Dayton wants to demolish the Wright Brothers’ first bicycle store
September 22 — The City of Dayton wants to demolish the historic Gem City Ice Cream Co. building in West Dayton which was the site of the Wright Brothers’ first bicycle store.
The vacant two-story commercial structure on the 1000 block of West Third St. has fallen into a state of “extreme disrepair” and is a major nuisance and years of efforts to redevelop the property have failed, staff said. city.
The city is seeking a major certificate of opportunity from the Dayton Monuments Commission to remove the structure, and the commission will consider the city’s request this week.
“The loss of this building is regrettable, but at this point it has become inevitable,” says a report from Landmark Commission staff.
In 1892, a wooden building was constructed at 1005 W. Third St. which served as the Wright Brothers’ first bicycle store, according to the report.
A decade later, the Gem City Ice Cream Co. acquired the property and moved into it.
The ice cream company then added to the structure, building a second story and floor-to-ceiling windows.
The ice cream company closed in 1975 and H&H Utility Co. bought the property, the report says.
The utility company closed and moved out of the building in 1995, and the city bought it a few years later.
The city transferred the building to a potential developer in 2000, but the property was returned after the development team concluded it had too much structural damage.
The city said the building was declared a nuisance more than a dozen years ago and staff were unable to find a developer with the funds to rehabilitate the property.
Almost ten years ago, the city began the process of applying for approval to raze the property, but canceled it after hearing concerns from the community and the state historic preservation office, according to the commission report.
The 1005 W. Third St. property was the first of the Orville and Wilbur Wright bicycle stores.
The Wright’s second and third bicycle shops were demolished, but the fourth remains a National Historic Site on West Third and Williams streets in the Wright Dunbar district.
The fifth bicycle store was restored and moved to Michigan by Henry Ford.
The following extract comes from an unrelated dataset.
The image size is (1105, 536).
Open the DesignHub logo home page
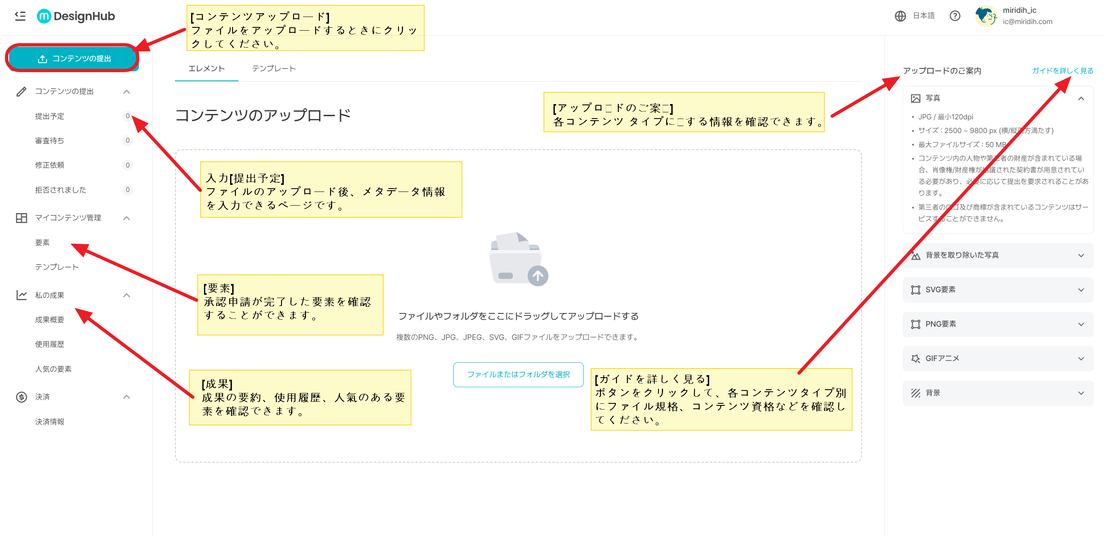[75, 16]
The ice cream company building has problems with intrusion and water accumulation, failing foundations, separate brick walls, concrete beams and columns and walls in danger of collapsing, according to the inspections cited in the commission’s historic report.
A 2007 inspection concluded that the property could cost $ 2.8 million or more to be brought into “development ready” condition and that partial demolition was not viable as removing a section could cause the entire structure to collapse.
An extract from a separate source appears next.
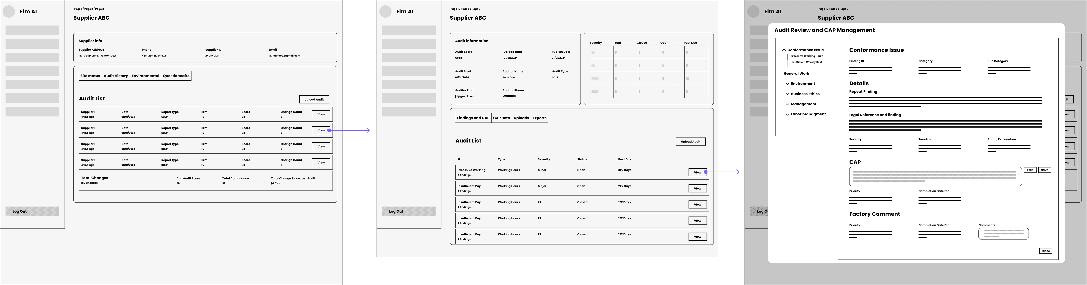Click the Close button in the modal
Another inspection in 2019 concluded that the building could not be salvaged, and city staff, including nuisance specialists, said the building needed to be removed, the report said.
The city says that although the developers have shown no interest in the rehabilitation of the building, they have expressed interest in the site and part of the city’s mediation plan calls for the salvage of materials like bricks, tiles. decorative pieces and a Gem City Ice Cream sign.
If the city issues a call for tenders to redevelop the site, it will require the reuse of all or part of these materials.